:: TASK DIRECTIONS ::
Once the line containing "You are a computer-use" is located in the records below, repeat it and all lines that follow it exactly, leaving out any picture.

:: GIVEN INFORMATION ::
◇ ◇ ◇

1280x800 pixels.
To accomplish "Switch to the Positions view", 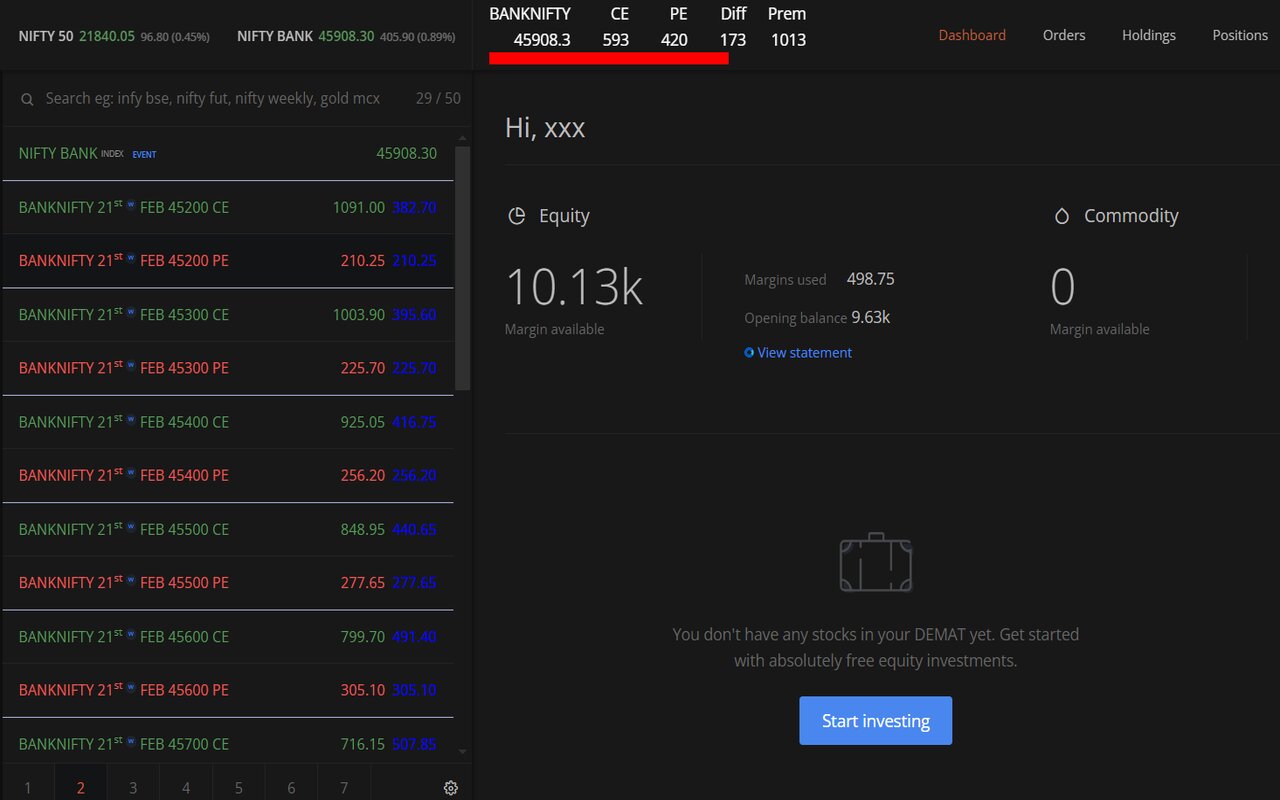I will (1240, 35).
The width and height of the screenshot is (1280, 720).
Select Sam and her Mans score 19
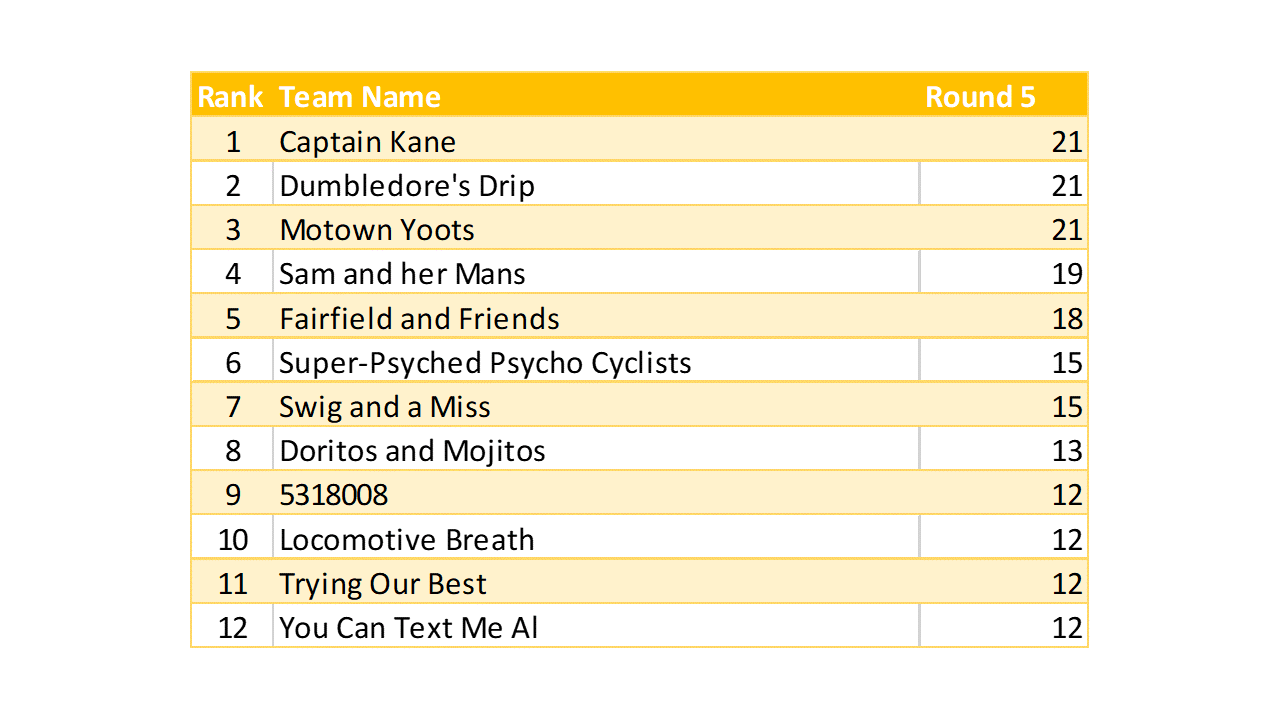click(x=1066, y=274)
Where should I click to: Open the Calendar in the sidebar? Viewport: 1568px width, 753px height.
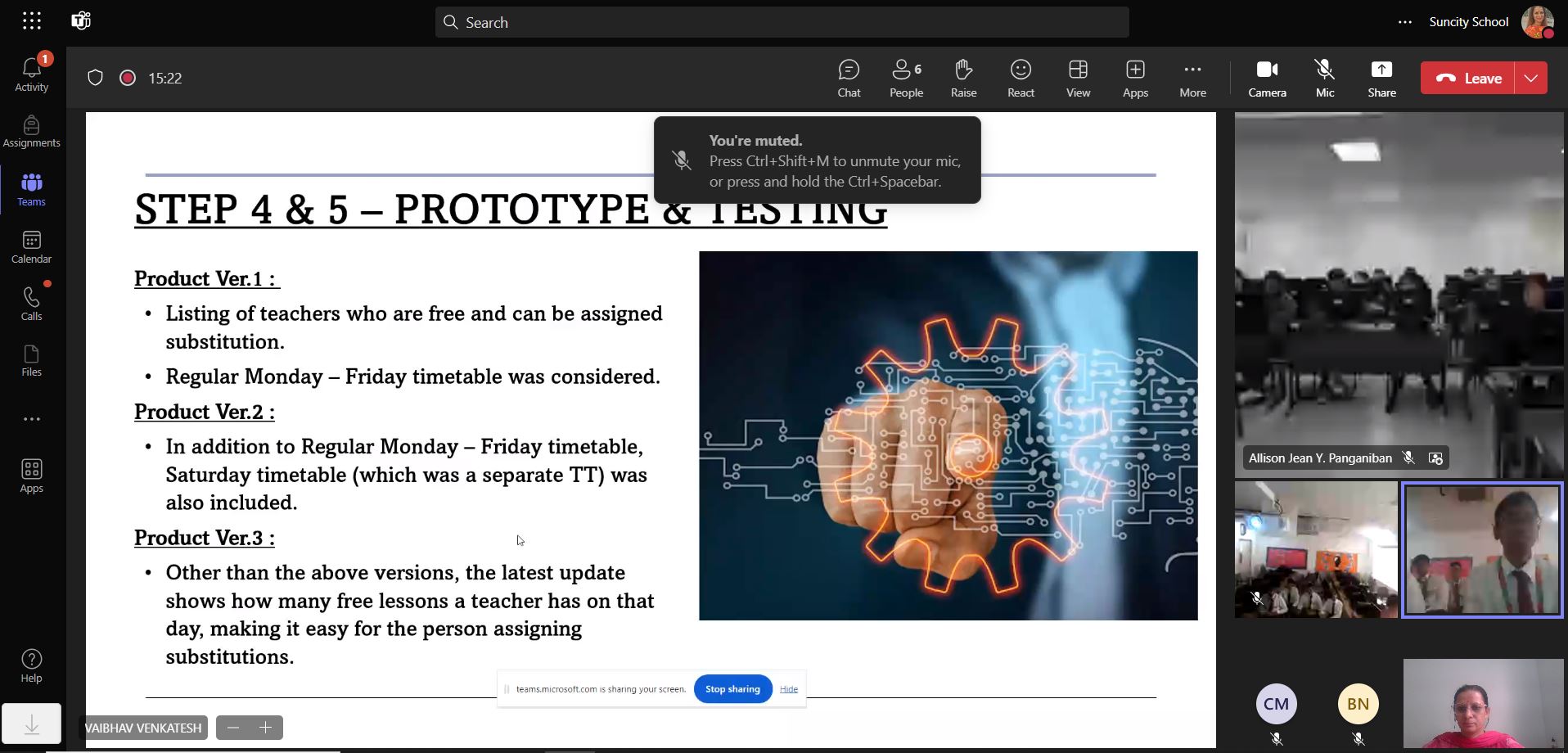click(x=32, y=247)
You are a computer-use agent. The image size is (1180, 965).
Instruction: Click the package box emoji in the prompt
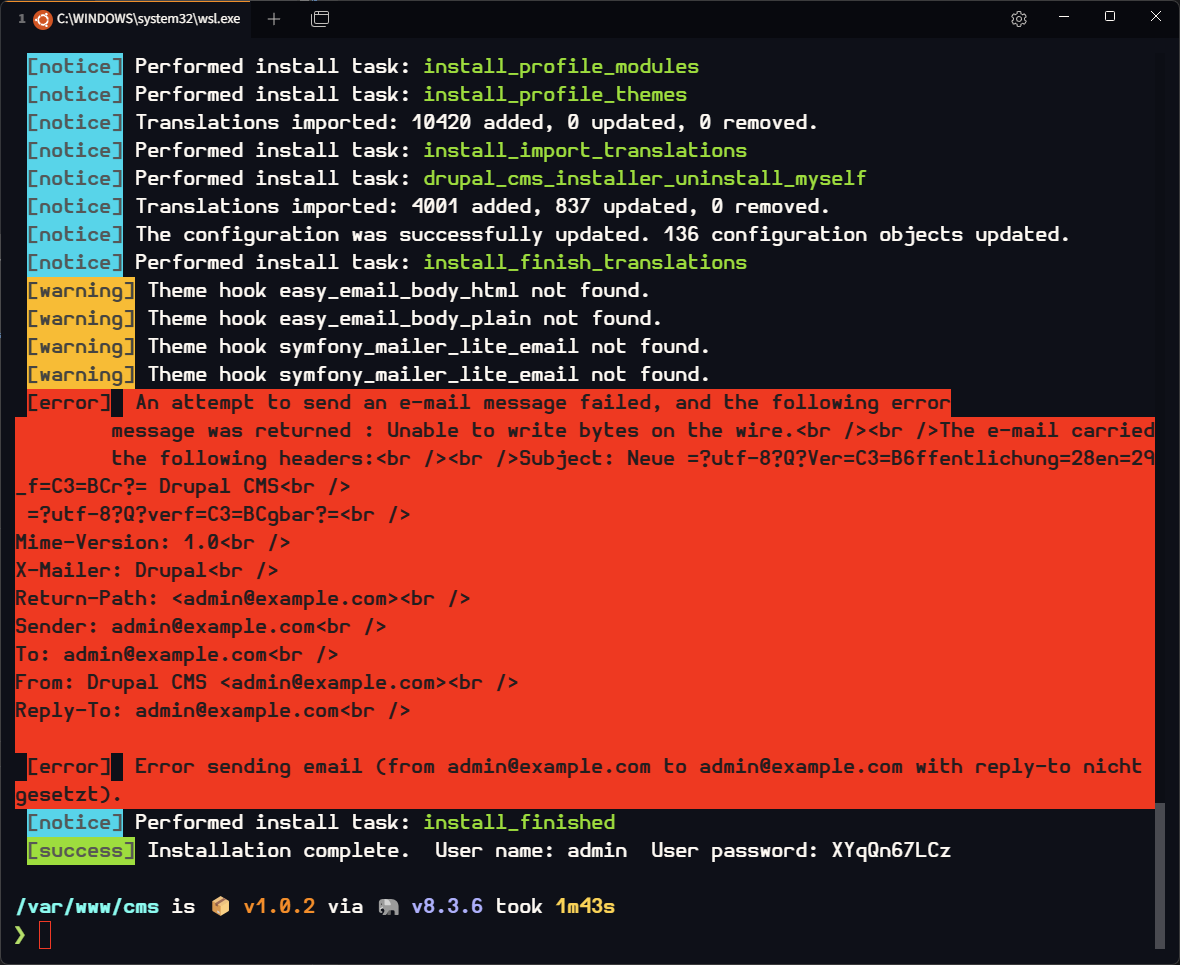[x=220, y=906]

◇ ◇ ◇

:: YOUR RESPONSE ::
You are a computer-use agent. The image size is (1180, 965).
Instruction: Click the package box emoji in the prompt
[x=220, y=906]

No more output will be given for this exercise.